Assignment
Copy out each line below in which the string "target" appears.

Records to process

──────────

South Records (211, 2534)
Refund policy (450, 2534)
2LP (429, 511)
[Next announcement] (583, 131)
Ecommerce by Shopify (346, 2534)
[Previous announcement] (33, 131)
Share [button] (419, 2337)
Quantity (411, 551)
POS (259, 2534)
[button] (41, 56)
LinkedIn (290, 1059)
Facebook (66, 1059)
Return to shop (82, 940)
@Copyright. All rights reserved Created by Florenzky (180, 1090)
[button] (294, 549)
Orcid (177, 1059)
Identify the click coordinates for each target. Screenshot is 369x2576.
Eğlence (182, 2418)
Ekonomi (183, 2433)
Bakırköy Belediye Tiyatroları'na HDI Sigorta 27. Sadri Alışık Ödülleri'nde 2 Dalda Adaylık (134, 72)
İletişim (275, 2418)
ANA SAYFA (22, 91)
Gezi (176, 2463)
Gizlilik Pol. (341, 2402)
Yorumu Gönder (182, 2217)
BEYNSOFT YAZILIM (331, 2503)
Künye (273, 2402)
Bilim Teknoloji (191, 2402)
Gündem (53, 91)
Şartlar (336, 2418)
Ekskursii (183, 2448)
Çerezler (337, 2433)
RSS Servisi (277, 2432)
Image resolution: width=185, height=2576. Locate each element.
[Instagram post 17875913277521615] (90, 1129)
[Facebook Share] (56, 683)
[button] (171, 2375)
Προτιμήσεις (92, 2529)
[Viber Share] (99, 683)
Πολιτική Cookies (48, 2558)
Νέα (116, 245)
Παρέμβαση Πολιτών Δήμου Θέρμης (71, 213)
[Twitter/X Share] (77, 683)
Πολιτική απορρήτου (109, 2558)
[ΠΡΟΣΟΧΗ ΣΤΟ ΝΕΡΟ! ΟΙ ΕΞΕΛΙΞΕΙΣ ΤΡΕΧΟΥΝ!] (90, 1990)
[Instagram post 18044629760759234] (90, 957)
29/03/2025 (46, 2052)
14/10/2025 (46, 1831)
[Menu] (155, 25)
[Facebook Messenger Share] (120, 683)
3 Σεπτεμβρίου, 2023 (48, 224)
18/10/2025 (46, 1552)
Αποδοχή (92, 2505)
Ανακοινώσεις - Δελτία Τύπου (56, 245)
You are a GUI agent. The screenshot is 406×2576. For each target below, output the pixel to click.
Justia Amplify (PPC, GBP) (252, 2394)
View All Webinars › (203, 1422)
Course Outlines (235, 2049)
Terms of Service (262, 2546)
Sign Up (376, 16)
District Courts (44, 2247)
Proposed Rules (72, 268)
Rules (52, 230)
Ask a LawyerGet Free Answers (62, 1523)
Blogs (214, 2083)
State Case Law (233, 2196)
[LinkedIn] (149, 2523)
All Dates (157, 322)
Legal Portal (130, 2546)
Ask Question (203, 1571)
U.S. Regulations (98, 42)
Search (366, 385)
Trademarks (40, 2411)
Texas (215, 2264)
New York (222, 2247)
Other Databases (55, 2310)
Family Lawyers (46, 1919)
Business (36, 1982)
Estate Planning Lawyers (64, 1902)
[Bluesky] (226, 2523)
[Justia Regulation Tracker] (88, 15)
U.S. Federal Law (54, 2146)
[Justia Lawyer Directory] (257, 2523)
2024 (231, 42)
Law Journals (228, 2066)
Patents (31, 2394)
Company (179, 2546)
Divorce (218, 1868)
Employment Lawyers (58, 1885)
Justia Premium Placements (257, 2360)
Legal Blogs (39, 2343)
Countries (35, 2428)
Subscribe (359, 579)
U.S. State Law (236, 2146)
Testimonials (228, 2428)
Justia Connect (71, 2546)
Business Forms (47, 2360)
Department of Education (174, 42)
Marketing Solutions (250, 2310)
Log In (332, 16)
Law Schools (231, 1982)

──────────

Task output
Identify the click coordinates for each target. Screenshot is 369x2576.
You are a GUI agent. The screenshot is 406×2576. For each target below, output the pixel to click.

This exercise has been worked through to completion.